Using Rule 30.02(6) to Breathe Life into a Hospital Policy for Standard of Care

posted on July 25th, 2009 in Standard of Care, Depositions, Policies & Guidelines by clint

Truth is found in documents. The challenge is not only to identify the documents necessary to uncover the truth, but also to use them effectively. Crucial documents in any malpractice action are internal hospital policies. These policies often tell you what should have happened rather than what did happen. Hospital staff are supposed to follow the policies. Suppose you discover a hospital policy that governs how care should have delivered to your client. You can prove that the defendant physician or hospital staff violated it. However, the defendant physician and/or hospital staff testifies that the policy did not apply to them; that the policy was not in effect under the circumstances; that the policy is discretionary; and that the policy does not represent the standard of care. Prior to trial, the defendant moves in limine to exclude any reference to the hospital policy. The defendant contends that the policy is not the standard of care, and furthermore, that you can’t prove the practical purpose of the policy. The defendant cites Ward v. Glover, 206 S.W.3d 17 (Tenn.Ct.App.2006) (finding that hospital policy alone is not the standard of care) in support of its motion. How do you successfully defeat this motion?

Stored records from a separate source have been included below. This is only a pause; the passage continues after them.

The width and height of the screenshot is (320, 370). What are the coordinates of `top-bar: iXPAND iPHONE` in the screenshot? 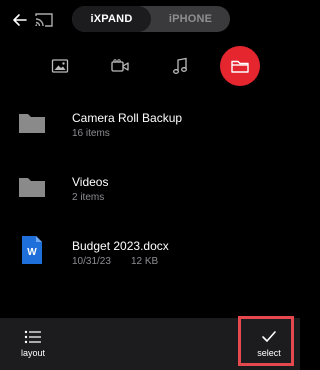 It's located at (150, 20).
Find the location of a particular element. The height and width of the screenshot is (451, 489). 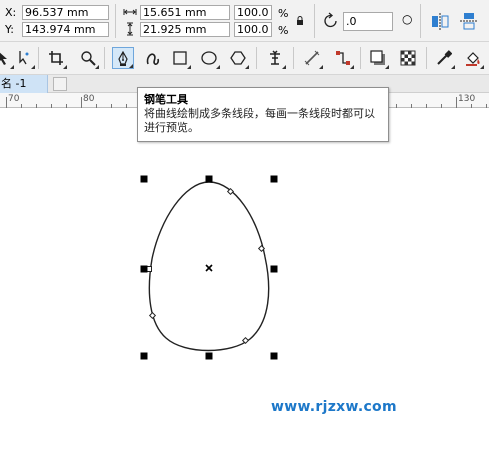

tool-polygon is located at coordinates (238, 58).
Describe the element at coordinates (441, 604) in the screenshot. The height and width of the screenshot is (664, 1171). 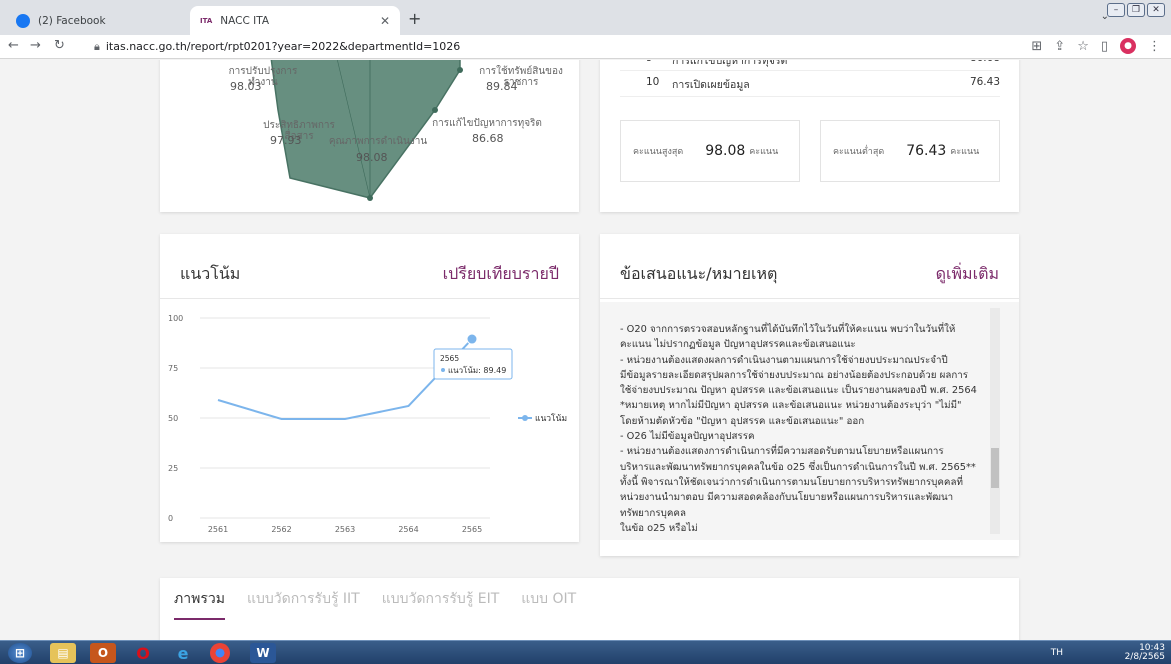
I see `tab-eit: แบบวัดการรับรู้ EIT` at that location.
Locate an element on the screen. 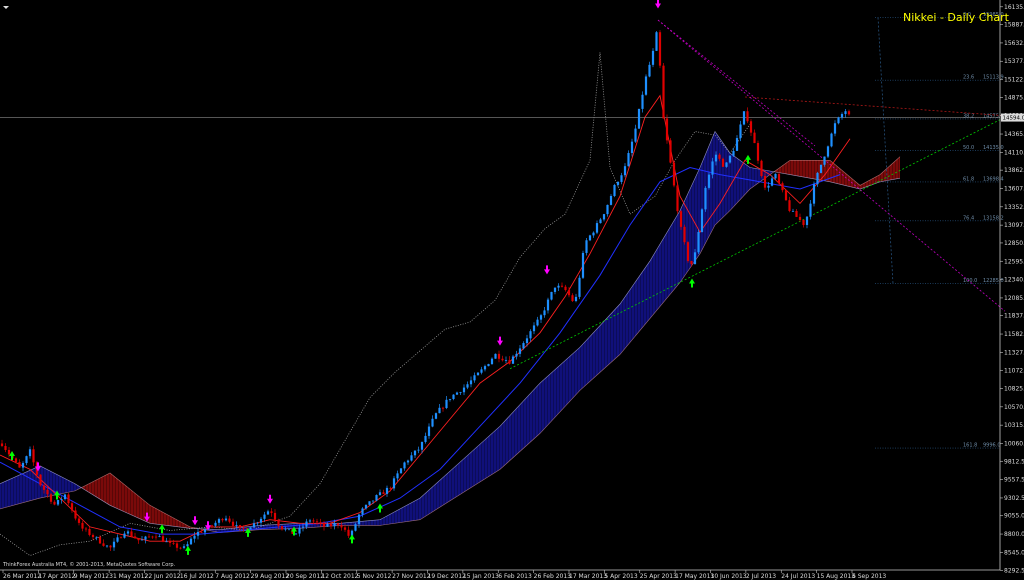 The height and width of the screenshot is (580, 1024). y-tick-label: 10825.0 is located at coordinates (1014, 388).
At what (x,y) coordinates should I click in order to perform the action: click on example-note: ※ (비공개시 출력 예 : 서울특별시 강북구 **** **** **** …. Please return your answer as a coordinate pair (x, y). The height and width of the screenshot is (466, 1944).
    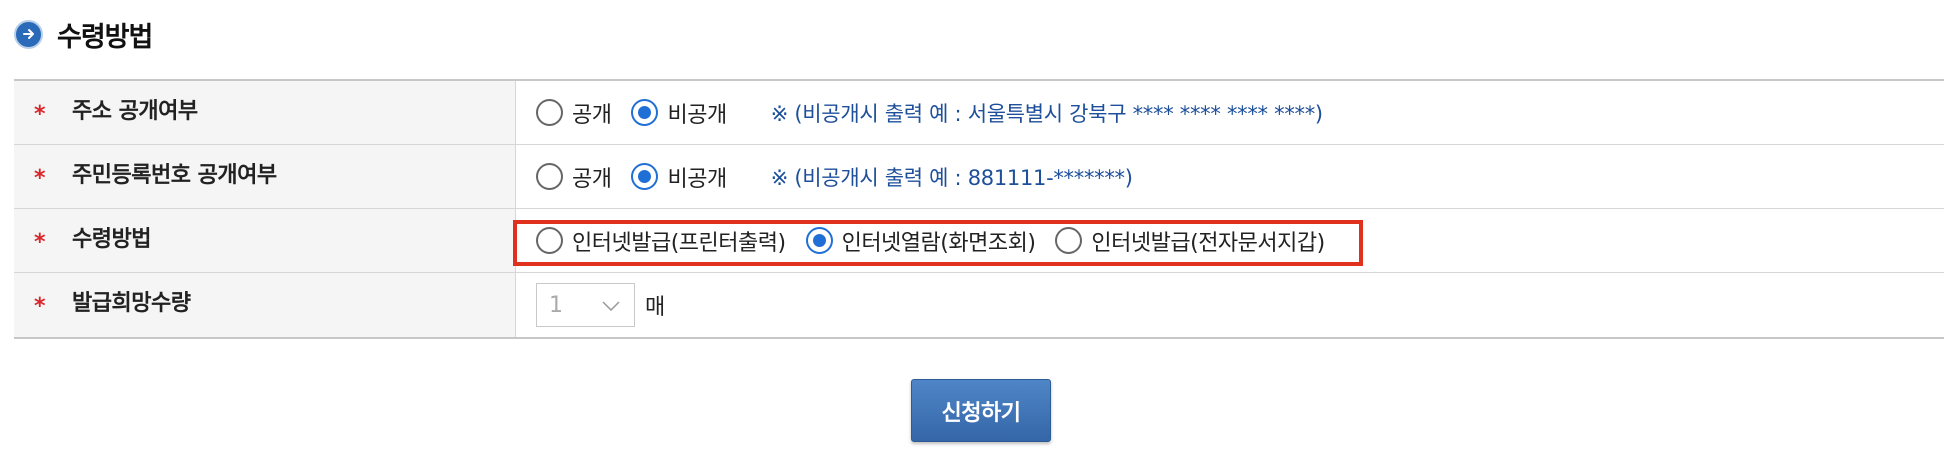
    Looking at the image, I should click on (1046, 114).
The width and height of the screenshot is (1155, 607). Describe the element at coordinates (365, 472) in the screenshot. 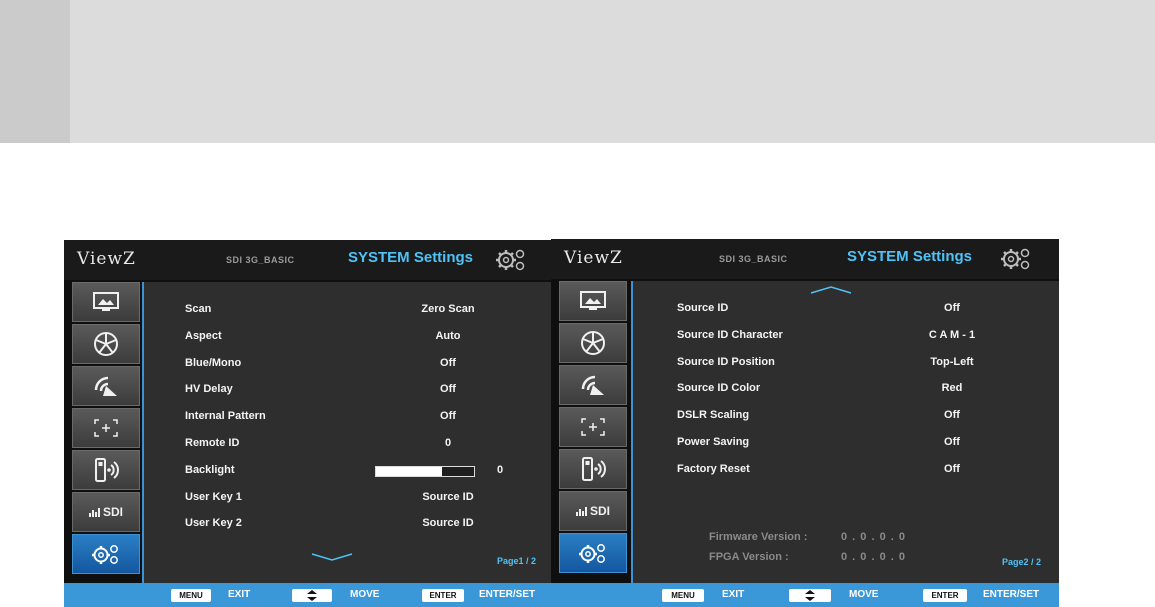

I see `setting-row: Backlight 0` at that location.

The best defense is a good offense. You need to go on the attack early during discovery. Require the hospital to speak about its policy, e.g., its purpose, its effective date, and its relevance to your client’s care. The question here is whom do you depose to prove all of this? Institutional information must be obtained from natural persons who can speak for the corporation. You may not know the identity of the appropriate witness within the hospital. To this end, Rule 30.02(6) provides that an organization can be required to designate and prepare persons to speak on its behalf regarding “matters” specified in the deposition notice.

Once you discover the policy, draft a Rule 30.02(6) notice of deposition for the hospital as a corporate entity. The notice needs to specify the following:

The corporation (hospital) is requested to choose one or more of its proper employees, officers, agents, or other persons duly authorized by law to testify on its behalf. This examination will be subject to continuance from time to time and place to place until completed…. The corporation (hospital) will be examined on the following matters:

1. The purpose and origin of the policy (at issue) and its effective dates;
2. The process of Joint Commission accreditation;
3. What the hospital does to prepare for Joint Commission surveys;
4. The frequency of surveys;
5. The consequences for the hospital if the Joint Commission pulled its accreditation; and
6. How the hospital confirms that its policies conform to Joint Commission requirements with regard to the care (at issue).

According to Ward v. Glover, the policy is probative of standard of care if your expert will affirm it. Make the hospital representative confirm that the policy is a product of the Joint Commission. Hospitals have to follow Joint Commission criteria, or else they cannot bill patients. The only way to prove this fact is through a hospital representative, usually a policy wonk, who has some responsibility for Joint Commission compliance. This breathes life into the hospital policy.